心明るくストリートピアノ、仙台七夕まつり引き立てる 画家志望の美大生がペイント

明るくペイントされたピアノの前で談笑する木村さん(左)と武内さん=仙台市宮城野区

 仙台七夕まつり期間中の6~8日、仙台市青葉区中央のクリスロード商店街近くにストリートピアノが設置される。画家を目指す学生がペイントを施したアップライトピアノを、訪れた人々に弾いてもらう。関係者は「音楽と美術が融合した、すてきな空間を演出したい」と期待する。

 青葉区で音楽教室を主宰する武内園子さん(57)が「見る人、聴く人そして演奏する人を元気にしたい」と企画した。楽器は、小学生だった50年ほど前に祖父から贈られたヤマハ製で、東京芸術大で油絵を学ぶ木村直人さん(25)が今月1~3日にペイントした。

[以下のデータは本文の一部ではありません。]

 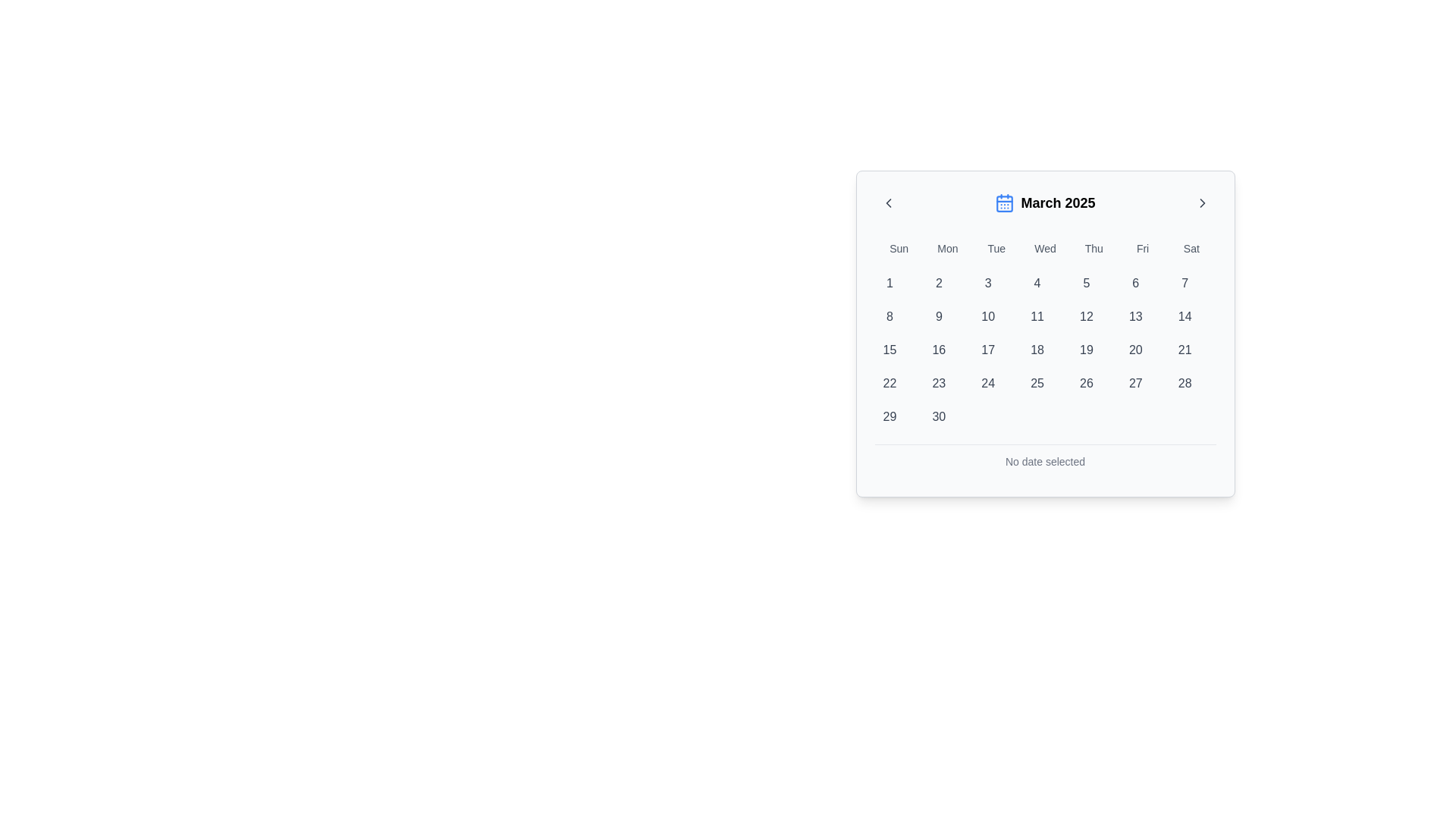 What do you see at coordinates (888, 202) in the screenshot?
I see `the left-facing chevron arrow icon button, which is styled as a minimalistic SVG graphic and is positioned to the top-left of the calendar interface adjacent to the title 'March 2025'` at bounding box center [888, 202].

 木村さんは川崎市在住で、世界を舞台に活躍するピアニスト小川典子さんの、おい。武内さんが仙台フィルハーモニー管弦楽団事務局の知人に企画を相談したところ、同楽団との共演もあった小川さんを通じて実現した。知人と武内さんの子どもが木村さんと芸大入学同期の音楽家という縁もあった。

 ピアノは水性のスプレー塗料で塗装。木村さんは「仙台が持っている新緑のイメージを生かしたかった」と、あえて新奇なデザインはせず、緑や青、レモン色などを使って古典的な表現を心がけた。

 木村さんにとって、音楽は子どもの頃から身近なもの。「華やかな七夕飾りとピアニストを主役に、ペイントしたピアノが引き立て役になれば」と話す。

 武内さんは「新型コロナウイルスや戦争、元首相銃撃など暗いニュースが続いている。ピアノから明るい音色があふれ出し、少しでも心華やぐ時間を演出したい」と期待している。

 ピアノサロン「ルフラン」中庭に設置し午前10時~午後6時半に演奏可能。期間中、仙台を拠点に活動する音楽家の演奏も予定している。